Repeat the data that follows exactly, starting at the line with "Where should I click to: Open" and ending at the line with "Expand Total supply 1B VELVET chevron", and leave out every picture.

Task inputs:
+++

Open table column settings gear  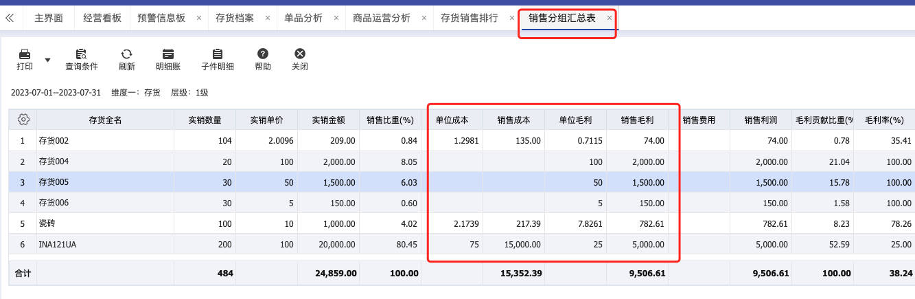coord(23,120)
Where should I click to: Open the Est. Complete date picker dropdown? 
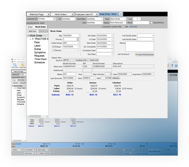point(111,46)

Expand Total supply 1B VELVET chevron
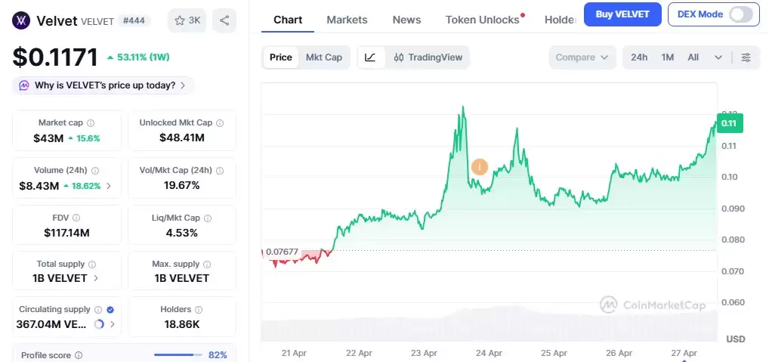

+++

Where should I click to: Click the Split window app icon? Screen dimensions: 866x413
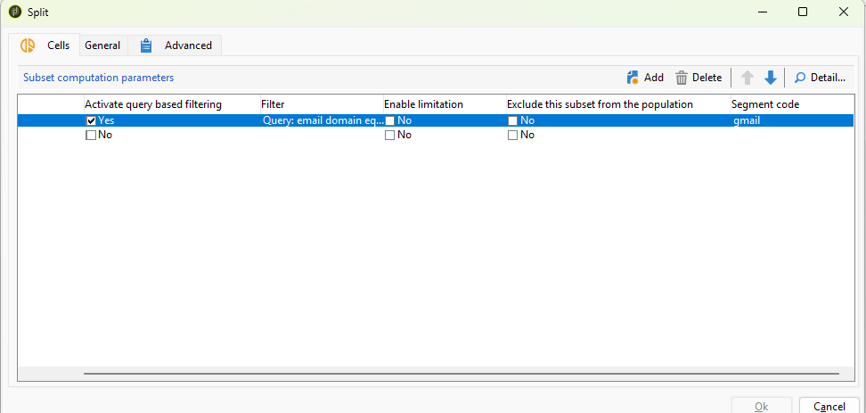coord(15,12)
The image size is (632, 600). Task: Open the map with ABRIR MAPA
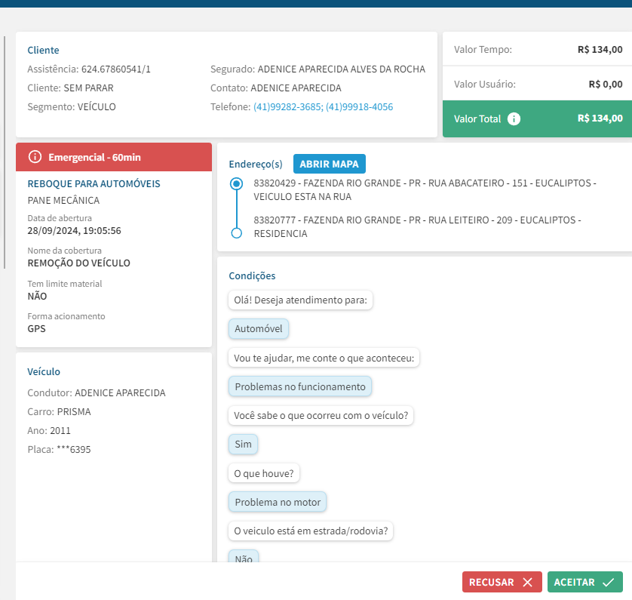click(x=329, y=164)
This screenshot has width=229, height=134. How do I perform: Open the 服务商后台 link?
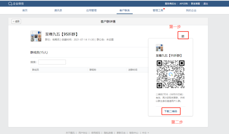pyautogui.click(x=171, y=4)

+++

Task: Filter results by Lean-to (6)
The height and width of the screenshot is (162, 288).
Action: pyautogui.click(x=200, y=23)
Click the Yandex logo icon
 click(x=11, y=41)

+++

Answer space:
Where should I click to: Open the Est. Complete date picker dropdown? 
point(111,46)

Expand Total supply 1B VELVET chevron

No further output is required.